- **Article**
6.5. Confidential information may only be disclosed under legal compulsion.

  1. DURATION AND TERMINATION OF THE AGREEMENT

 7.1. This Agreement will come into effect upon electronic acceptance by the Member and will remain in force until cancellation.

 7.2. The Member may unilaterally terminate this Agreement at any time without compensation.

 7.3. The Company may suspend or terminate the Member's account upon suspicion of any breach of this Agreement.

 7.4. The Member is solely responsible for any damages arising from their breach of this Agreement.

  1. FORCE MAJEURE

 8.1. Events such as government intervention, war, strikes, and natural disasters will be considered as force majeure.

 8.2. The affected Party must notify the other Party as soon as possible in case of force majeure.

 8.3. The Party unable to fulfill its obligations due to force majeure will not be held responsible.

  1. GOVERNING LAW AND JURISDICTION

 9.1. This Agreement shall be governed by Turkish law.

 9.2. Any disputes arising from this Agreement will be resolved in the Istanbul Central Courts and Enforcement Offices.

  1. MISCELLANEOUS PROVISIONS

 10.1. This Agreement constitutes the entire understanding between the Parties.

 10.2. The Member accepts that the Company’s records will be considered binding evidence in any disputes.

 10.3. The Member agrees that notifications will be sent to the provided email address or phone number.

 10.4. The Member may not transfer their rights or obligations under this Agreement without the Company’s written consent.

 10.5. The non-exercise of any right by a Party does not constitute a waiver of that right.

By approving this Membership Agreement, the Member acknowledges that they have read and accepted all terms.

This Membership Agreement is concluded and entered into force immediately upon the Member’s electronic acceptance via the Website.

- **Information given**
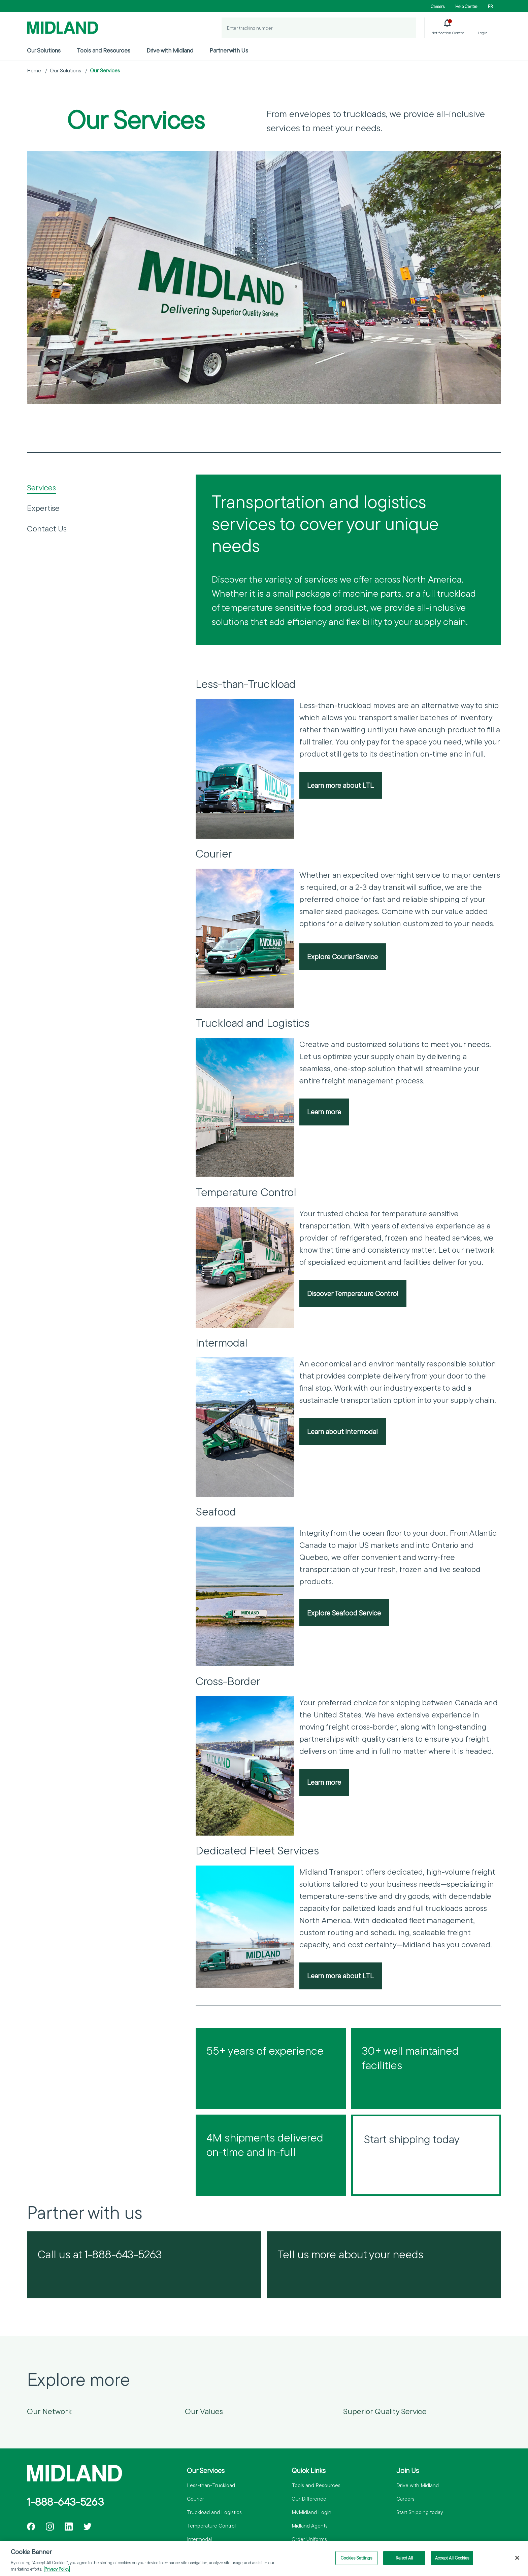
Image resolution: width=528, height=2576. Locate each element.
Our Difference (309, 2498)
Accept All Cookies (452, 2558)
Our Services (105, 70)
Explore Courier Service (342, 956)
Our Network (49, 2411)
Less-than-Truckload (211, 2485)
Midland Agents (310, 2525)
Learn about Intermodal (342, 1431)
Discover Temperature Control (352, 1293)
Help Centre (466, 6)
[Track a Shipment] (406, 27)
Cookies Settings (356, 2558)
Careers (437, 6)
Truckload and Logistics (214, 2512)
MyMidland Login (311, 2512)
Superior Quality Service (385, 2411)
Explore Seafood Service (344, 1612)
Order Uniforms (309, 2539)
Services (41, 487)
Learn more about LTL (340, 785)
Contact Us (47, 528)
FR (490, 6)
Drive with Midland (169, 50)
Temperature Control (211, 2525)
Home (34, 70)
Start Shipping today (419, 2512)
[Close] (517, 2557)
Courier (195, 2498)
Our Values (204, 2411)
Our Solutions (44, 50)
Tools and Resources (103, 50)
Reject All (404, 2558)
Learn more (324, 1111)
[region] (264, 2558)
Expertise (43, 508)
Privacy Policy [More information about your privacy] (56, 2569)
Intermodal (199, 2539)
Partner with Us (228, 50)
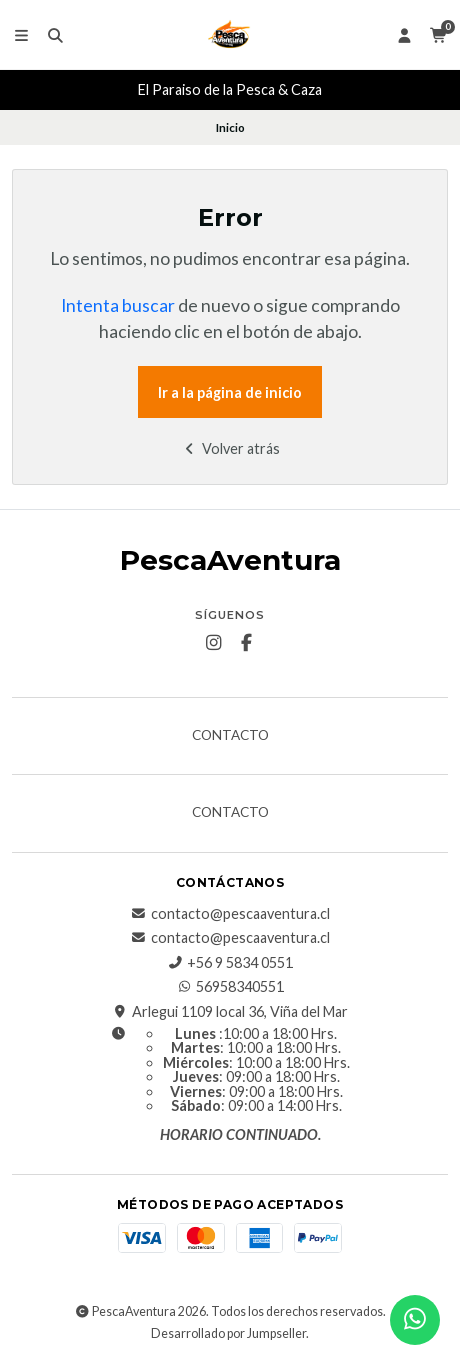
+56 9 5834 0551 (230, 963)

- **What to produce**
Under the membership agreement, where are disputes arising from it resolved? These lines have nothing to do with the membership agreement.

- **Result of the task**
In the Istanbul Central Courts and Enforcement Offices.